The MSKP3I statement was read out by Andi Djamaro Dulung after the meeting at Pondok Pesantren Asshiddiqiyah, Jakarta, Wednesday (1 /9/10) and it said that MSKP3I assesses Ahmadiyah as a group outside Islam, and the organization must be disbanded. The decision was taken in the forum “Bahtsul masail” (discussion of issues in terms of Islamic law) which was attended by, among others, KH Ma’mun al Ayyubi, Salam Wahab KH, KH Hasbullah Ali, KH Mahrus Amin, al Anshori Ahya KH, and KH Abdul Ghofur.

The report also notes that Andi is a former chairman of NU, the ‘moderate’ organisation quoted in the JG item above. Some moderates, right? And they are the people Search for Common Ground works with, according to their own website.that

‘SFCG works in partnership with the largest Muslim organization in Indonesia, Nahdlatul Ulama, to promote pluralism and tolerance in Islamic boarding schools in areas vulnerable to extremism.’

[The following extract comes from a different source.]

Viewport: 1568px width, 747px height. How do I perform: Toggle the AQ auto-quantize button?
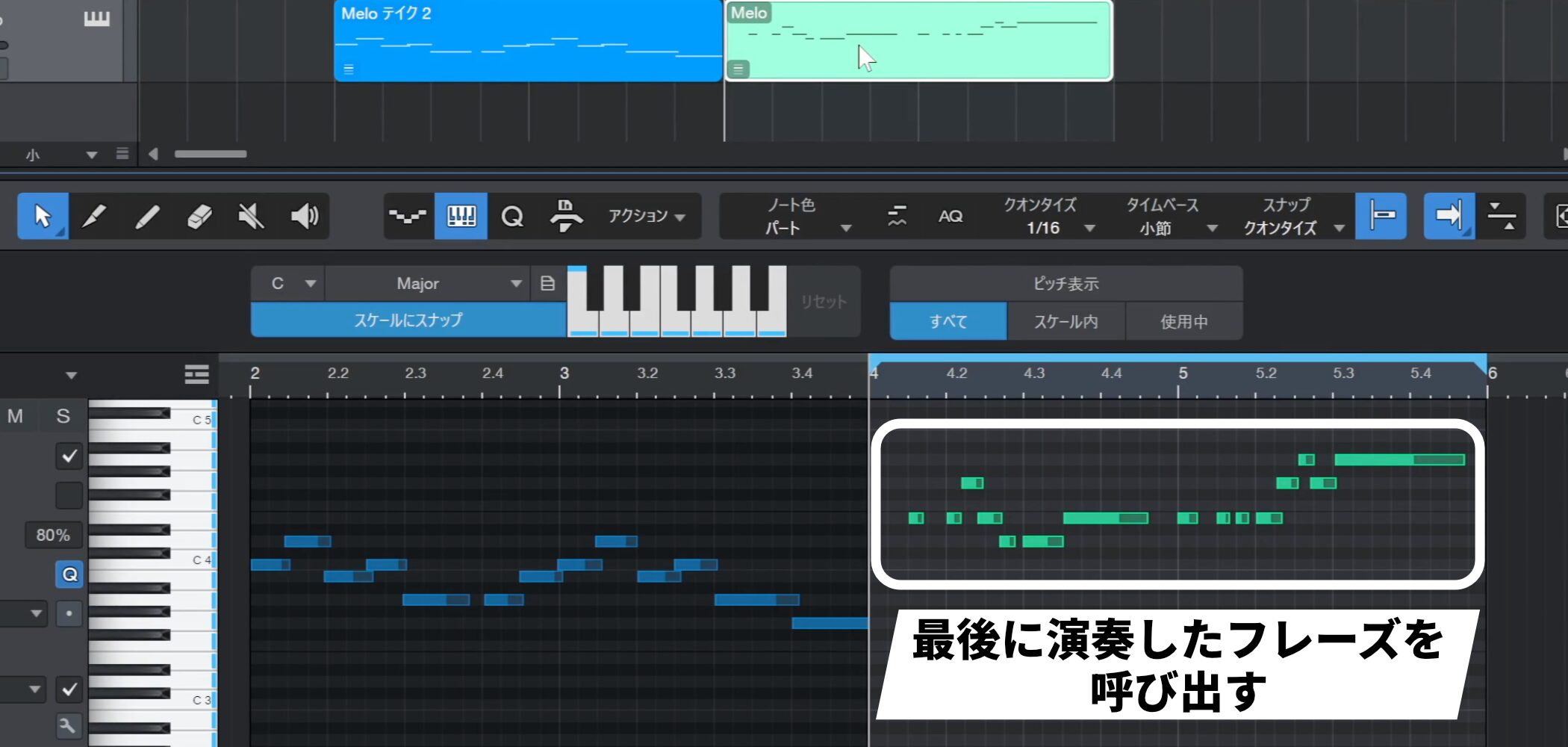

Well, they could start by making NU’s Andi read a few of their comics instead of inciting persecution of a harmless minority.

Andi Djamaro

“We ask that the government do not hesitate in taking action,” said Andi Djamaro. Yeah, so moderate. Let the state strike down freedom of worship!

Chairman MSKP3I KH Noer Muhammad Iskandar SQ who hosted the meeting, added that the Ahmadiyya issue was not a matter of freedom of belief  guaranteed by the constitution.

“The issue is precisely that, the problem being that Ahmadiyah is defamation of religion, particularly Islam,” he said.


Besides, added Kiai Noer, Ahmadis have clearly violated the provisions set forth in the joint decree (SKB).

That’s the Tri-Ministerial Diktat, by which the Government stripped Ahmadis of the constitutional rights guaranteed to all religions in Indonesia.

“Therefore, all Islamic organizations, including the Indonesian Ulema Council, must unite for dissolution of Ahmadiyah,” Noer said.

So this highly representative pesantren body openly loathes freedom of religion, and backs suppression of Ahmadiyah by means of the Tri-Ministerial Diktat. Does it include in its ranks the schools ‘cooperating’ with Choirul and Nur at the Ministry. Are these bigot kyai playing some kind of game with pluralist comics on one desk and rants against Ahmadiyah on the other? Is money being poured down a deceptive drain.?

I’d love to be proven wrong, but I couldn’t find ONE  instance of a pesantren leader speaking up for Ahmadi rights. I’d welcome any such example any critic can send me, and promise to publish it.

And it isn’t just Ross who critiques the Diktat in this way.

Catholic scholar Franz Magnis Suseno was quoted in the same Harian Pelita article thus. “I think the actions of the Minister of Religion is a very wrong and shameful,” he said, adding that the government should not have issued the decree because it is not within its authority. Said Mr. Suseno, a lecturer at the Driyarkara School of Philosophy ‘the citizens are guaranteed the protection of the 1945 Constitution in the conduct of worship.

And those poor Ahmadiyah sure aren’t getting much benefit from that guarantee these days.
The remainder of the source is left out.